## Texte extrait:
-=-=-=-=-

Le 23 janvier 2024, le bail est signé entre Metz Métropole et l’UEM.
Le 7 Décembre 2023 l’appel d’offre public du Marché de fourniture d’hydrogène est lancé. Les résultats sont publiés en mars 2024. Trop chère, la proposition de la société H2 Metz aurait peut-être dû perdre l’appel d’offres face à Altens. Car selon les termes de L’Eurométropole Metz, « La note totale résulte de l’addition des notes obtenues pour chacun des critères, donnant lieu à un classement sur 100 ; l’offre économiquement la plus avantageuse et la mieux classée sera retenue ». H2 Metz obtient des notes inférieures à sa concurrente sur le prix et les « moyens, méthode et organisation mis en œuvre pour répondre aux besoins de l’exploitation des bus ».
Toutefois… Heureux hasard, elle regagne les points manquants sur « les conditions de mise à disposition de l’hydrogène », les « moyens et organisations mis en œuvre pour minimiser l’impact environnemental du transport de l’hydrogène entre son point de production et son point de distribution » et la « compatibilité de la distance entre le point de distribution de l’hydrogène et le lieu d’exploitation (second dépôt de bus) avec les conditions d’exploitation de la collectivité ». Dépôt de bus qui sera situé sur… le plateau de Frescaty.
Coup de bol, Metz Métropole, actionnaire de H2 Metz, avait offert un bail emphytéotique sur 40 ans pour un terrain contigu au fameux dépôt de bus, moins de trois mois avant l’attribution du marché à l’UEM, elle-même actionnaire majoritaire de H2 Metz. La redevance annuelle versée par l’UEM sera de 6 696,50 euros (HT) pour 1,33 hectare. Très raisonnable…


« Boum ! Quand vot’ moteur fait Boum ! »
H2 Metz va donc stocker sur ce terrain, situé sur une ancienne base militaire, de l’hydrogène, un produit particulièrement inflammable. Le bail emphytéotique donne à ce sujet quelques informations qui auraient peut-être pu faire tiquer les responsables du dépouillement de l’appel d’offres. Le lieu contient du nickel (un catalyseur qui peut amplifier une réaction explosive) mais pourrait surtout receler des munitions de la seconde guerre mondiale comme des :
obus d'artillerie de 37, 75, 88,105 mm,
obus de mortiers de 8cm et de 81mm,
bombes US de 500 et 1000 Lbs,
bombes allemandes de 50, 250 et 500 kg,
roquettes,
grenades à main et à fusil,
obus de 75, 80, 90, 120 et 155mm empennés,
bombes Michelin,
bombes Gros-Andreux,
bombes 100, 140, 200 et 500 kg.
Un cocktail détonnant ?

-=-=-=-=-

## Consigne A:
Dans le texte sur le marché d'hydrogène de Metz, relevez les critères sur lesquels H2 Metz regagne les points manquants.
## Consigne B:
Prolongez le texte sur le marché d'hydrogène de Metz à la suite de sa dernière phrase.
Les enregistrements ci-après proviennent d'une autre source que le texte extrait.

-=-=-=-=-

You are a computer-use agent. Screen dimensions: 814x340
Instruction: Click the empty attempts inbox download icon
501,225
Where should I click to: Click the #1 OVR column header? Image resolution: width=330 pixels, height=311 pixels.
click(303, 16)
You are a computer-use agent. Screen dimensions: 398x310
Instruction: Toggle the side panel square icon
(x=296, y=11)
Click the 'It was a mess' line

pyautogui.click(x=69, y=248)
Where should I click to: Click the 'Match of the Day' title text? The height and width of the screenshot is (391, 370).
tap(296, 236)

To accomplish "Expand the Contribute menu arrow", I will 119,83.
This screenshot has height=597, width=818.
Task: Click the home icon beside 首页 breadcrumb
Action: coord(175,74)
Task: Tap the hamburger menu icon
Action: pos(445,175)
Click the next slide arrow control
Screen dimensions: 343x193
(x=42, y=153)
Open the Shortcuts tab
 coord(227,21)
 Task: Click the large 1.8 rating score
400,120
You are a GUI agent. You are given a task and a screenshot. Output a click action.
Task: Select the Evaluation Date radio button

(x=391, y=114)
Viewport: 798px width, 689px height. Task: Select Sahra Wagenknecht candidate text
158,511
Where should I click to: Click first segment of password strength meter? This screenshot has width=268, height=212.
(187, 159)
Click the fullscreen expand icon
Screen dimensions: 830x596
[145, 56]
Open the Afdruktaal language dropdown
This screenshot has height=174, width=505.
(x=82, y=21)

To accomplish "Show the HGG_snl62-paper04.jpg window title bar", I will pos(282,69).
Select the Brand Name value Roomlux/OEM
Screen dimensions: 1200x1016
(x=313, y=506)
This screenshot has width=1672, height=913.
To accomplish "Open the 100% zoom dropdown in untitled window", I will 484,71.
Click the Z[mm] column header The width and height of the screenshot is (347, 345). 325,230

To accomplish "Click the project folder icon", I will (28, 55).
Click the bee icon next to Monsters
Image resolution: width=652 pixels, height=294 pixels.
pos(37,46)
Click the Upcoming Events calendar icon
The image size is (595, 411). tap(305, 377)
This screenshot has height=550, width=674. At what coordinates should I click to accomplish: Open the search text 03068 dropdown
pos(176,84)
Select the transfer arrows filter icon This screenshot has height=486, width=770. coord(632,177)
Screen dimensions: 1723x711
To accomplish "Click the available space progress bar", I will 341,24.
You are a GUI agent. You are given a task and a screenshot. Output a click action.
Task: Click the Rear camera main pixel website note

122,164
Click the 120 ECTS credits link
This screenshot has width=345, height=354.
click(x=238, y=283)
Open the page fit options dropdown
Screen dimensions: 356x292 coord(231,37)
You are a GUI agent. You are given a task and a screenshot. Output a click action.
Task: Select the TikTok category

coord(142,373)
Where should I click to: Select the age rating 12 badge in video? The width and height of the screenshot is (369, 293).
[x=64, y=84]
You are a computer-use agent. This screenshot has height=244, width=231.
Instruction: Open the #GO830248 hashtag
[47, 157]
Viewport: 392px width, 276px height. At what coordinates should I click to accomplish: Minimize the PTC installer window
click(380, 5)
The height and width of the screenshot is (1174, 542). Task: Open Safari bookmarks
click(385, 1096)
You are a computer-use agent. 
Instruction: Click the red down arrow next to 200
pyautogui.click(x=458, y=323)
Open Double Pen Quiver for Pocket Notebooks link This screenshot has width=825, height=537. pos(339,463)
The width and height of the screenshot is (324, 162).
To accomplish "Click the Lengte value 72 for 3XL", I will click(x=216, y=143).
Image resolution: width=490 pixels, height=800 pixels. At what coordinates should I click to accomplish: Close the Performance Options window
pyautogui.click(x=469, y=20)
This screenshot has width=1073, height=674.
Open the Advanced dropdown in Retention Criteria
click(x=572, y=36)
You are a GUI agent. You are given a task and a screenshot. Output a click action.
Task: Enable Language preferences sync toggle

-=-=-=-=-

## Réponse A:
- les conditions de mise à disposition de l'hydrogène
- les moyens et organisations mis en œuvre pour minimiser l'impact environnemental du transport de l'hydrogène entre son point de production et son point de distribution
- la compatibilité de la distance entre le point de distribution de l'hydrogène et le lieu d'exploitation (second dépôt de bus) avec les conditions d'exploitation de la collectivité

## Réponse B:
Cockrill : un actionnaire bien connu à Metz
Le choix de la société Cockrill pour la fourniture des électrolyseurs est certainement dû à la qualité de ses produits. Par un heureux hasard, le propriétaire de cette entreprise, Bernard Serin n’est pas un inconnu dans la région puisqu’il est aussi le président du FC Metz. Il est aussi administrateur du Républicain Lorrain, un journal qui a un certain poids dans la région. La mairie de Metz subventionne l’association FC Metz. On est donc entre bonnes connaissances puisque le maire de Metz, François Grosdidier, est aussi administrateur de la société d’économie mixte UEM.
Reste enfin à savoir si la promesse de production d’hydrogène vert pourra être tenue. Car sur le papier, les objectifs sont forts : « les partenaires ont l'intention de développer et de réaliser conjointement un écosystème hydrogène vert produit par électrolyse avec de l'électricité renouvelable pour couvrir l'ensemble de la chaîne de valeur depuis la génération d'électricité, en passant par la production de l'hydrogène vert, jusqu'á sa distribution, l'usage en mobilité et à une diversification des utilisations complémentaires de ce dernier. »
Pour créer son hydrogène, H2 Metz va devoir consommer de l’électricité « verte ». Mais pour l’instant, aucune précision n’est donnée sur l’origine des Mégawatts (éolien, solaire ?) qui seront utilisés ni comment ils seront acheminés pour un projet qui devrait commencer à sortir de terre en 2025.
Nul doute qu’une solution sera trouvée, entre gens de bonne compagnie…
Making of
Contactés, Pascal Gauthier, Directeur Général des Services de l'eurométropole de Metz, la direction générale de l'eurométropole, Marjorie Maffert-Pellat, Secrétaire Générale de l'eurométropole, Monsieur Noël Jouaville, président du Conseil d’Administration du groupe UEM, la direction de la communication du groupe UEM, n'ont pas répondu à nos questions.